> **ASSIGNMENT**
Locate every line in the records below that holds the word "input" and return each one.

(Stored data entries)
==============================

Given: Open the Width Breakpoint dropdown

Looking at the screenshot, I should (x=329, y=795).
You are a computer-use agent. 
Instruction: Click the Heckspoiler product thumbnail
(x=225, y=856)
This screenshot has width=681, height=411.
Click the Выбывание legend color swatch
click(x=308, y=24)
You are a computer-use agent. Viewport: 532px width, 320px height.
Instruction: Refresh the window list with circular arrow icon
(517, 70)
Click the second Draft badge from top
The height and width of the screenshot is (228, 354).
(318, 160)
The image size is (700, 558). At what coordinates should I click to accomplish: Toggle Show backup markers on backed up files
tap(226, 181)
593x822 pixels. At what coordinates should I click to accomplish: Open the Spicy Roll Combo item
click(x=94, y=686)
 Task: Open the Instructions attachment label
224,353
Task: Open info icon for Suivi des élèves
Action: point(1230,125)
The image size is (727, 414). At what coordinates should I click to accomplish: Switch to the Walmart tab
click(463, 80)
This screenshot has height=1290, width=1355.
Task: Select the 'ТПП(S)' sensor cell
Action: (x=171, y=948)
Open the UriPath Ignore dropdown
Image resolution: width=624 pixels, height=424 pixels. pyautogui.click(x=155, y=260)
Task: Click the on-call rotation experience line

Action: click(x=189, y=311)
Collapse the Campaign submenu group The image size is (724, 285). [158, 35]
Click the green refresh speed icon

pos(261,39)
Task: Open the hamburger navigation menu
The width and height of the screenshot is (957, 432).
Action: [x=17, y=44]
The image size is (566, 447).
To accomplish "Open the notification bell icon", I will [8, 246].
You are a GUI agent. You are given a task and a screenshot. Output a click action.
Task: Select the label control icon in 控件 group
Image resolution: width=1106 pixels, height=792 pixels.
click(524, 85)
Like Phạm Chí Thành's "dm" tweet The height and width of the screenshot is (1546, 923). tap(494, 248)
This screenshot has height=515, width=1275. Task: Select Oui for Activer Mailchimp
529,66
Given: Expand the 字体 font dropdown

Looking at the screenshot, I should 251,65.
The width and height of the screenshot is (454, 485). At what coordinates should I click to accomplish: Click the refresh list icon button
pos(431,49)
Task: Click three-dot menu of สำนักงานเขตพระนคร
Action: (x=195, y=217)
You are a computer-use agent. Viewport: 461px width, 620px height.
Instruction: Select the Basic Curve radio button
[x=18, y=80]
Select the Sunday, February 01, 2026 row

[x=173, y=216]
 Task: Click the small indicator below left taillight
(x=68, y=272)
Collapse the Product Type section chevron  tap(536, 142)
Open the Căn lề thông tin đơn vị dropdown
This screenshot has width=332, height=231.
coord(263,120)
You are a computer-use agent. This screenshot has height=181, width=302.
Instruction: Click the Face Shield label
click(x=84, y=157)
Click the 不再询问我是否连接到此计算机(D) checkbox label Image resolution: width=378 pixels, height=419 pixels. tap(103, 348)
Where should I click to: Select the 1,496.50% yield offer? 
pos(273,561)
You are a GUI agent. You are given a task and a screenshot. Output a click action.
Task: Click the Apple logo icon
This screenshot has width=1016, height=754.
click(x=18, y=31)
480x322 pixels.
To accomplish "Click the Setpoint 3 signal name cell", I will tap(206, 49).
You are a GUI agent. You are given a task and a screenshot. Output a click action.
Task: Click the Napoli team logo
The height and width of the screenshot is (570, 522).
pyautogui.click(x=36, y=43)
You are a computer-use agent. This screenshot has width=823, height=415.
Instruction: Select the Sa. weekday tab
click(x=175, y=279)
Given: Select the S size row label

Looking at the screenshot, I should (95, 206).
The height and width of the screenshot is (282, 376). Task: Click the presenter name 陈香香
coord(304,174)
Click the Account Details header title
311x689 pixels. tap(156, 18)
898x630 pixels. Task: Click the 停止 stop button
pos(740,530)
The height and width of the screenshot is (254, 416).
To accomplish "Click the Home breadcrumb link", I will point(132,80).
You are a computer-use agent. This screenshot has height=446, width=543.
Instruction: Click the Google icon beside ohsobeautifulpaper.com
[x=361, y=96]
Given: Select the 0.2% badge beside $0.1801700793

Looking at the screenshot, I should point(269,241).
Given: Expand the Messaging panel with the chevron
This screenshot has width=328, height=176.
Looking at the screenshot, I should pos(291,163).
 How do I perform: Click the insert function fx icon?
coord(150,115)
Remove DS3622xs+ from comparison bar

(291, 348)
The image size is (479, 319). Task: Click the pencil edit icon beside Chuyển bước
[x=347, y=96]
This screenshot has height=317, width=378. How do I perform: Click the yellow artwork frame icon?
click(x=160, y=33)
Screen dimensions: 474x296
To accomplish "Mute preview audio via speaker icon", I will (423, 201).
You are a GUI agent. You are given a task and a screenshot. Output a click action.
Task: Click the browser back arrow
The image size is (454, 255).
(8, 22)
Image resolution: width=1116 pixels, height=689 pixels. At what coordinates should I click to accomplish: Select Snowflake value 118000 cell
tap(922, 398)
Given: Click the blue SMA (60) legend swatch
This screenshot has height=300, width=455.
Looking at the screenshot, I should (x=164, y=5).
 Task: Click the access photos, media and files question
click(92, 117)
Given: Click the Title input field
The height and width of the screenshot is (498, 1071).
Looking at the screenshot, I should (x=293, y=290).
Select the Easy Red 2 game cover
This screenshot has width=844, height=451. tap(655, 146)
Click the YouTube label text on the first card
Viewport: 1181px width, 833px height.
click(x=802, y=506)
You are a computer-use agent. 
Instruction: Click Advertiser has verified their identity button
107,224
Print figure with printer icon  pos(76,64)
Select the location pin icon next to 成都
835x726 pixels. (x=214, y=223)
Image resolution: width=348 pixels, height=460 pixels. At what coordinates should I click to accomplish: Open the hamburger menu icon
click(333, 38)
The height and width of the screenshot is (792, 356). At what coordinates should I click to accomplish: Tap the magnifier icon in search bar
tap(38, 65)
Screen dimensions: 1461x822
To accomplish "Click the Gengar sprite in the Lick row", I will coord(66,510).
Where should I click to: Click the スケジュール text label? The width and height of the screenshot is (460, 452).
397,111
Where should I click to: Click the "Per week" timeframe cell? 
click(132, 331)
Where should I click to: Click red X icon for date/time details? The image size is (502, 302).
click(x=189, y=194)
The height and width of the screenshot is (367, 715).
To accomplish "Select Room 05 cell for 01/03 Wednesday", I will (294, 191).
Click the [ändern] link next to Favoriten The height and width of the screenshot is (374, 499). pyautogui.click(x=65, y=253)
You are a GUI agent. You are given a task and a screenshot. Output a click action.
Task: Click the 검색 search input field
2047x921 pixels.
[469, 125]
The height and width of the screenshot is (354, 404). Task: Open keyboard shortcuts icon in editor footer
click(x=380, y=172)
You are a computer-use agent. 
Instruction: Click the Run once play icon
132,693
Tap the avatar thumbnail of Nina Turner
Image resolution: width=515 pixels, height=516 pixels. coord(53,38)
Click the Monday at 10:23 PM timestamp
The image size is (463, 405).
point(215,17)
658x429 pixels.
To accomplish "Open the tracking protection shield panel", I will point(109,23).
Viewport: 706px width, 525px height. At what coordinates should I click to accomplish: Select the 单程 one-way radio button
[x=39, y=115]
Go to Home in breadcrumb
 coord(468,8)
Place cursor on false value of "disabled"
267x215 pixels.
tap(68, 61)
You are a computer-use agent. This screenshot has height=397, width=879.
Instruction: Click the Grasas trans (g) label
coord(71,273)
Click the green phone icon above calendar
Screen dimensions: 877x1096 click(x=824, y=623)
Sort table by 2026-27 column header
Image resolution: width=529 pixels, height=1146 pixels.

==============================

> **REPLY TO THE EXERCISE**
Given: Click the Title input field
Task: Click the 검색 search input field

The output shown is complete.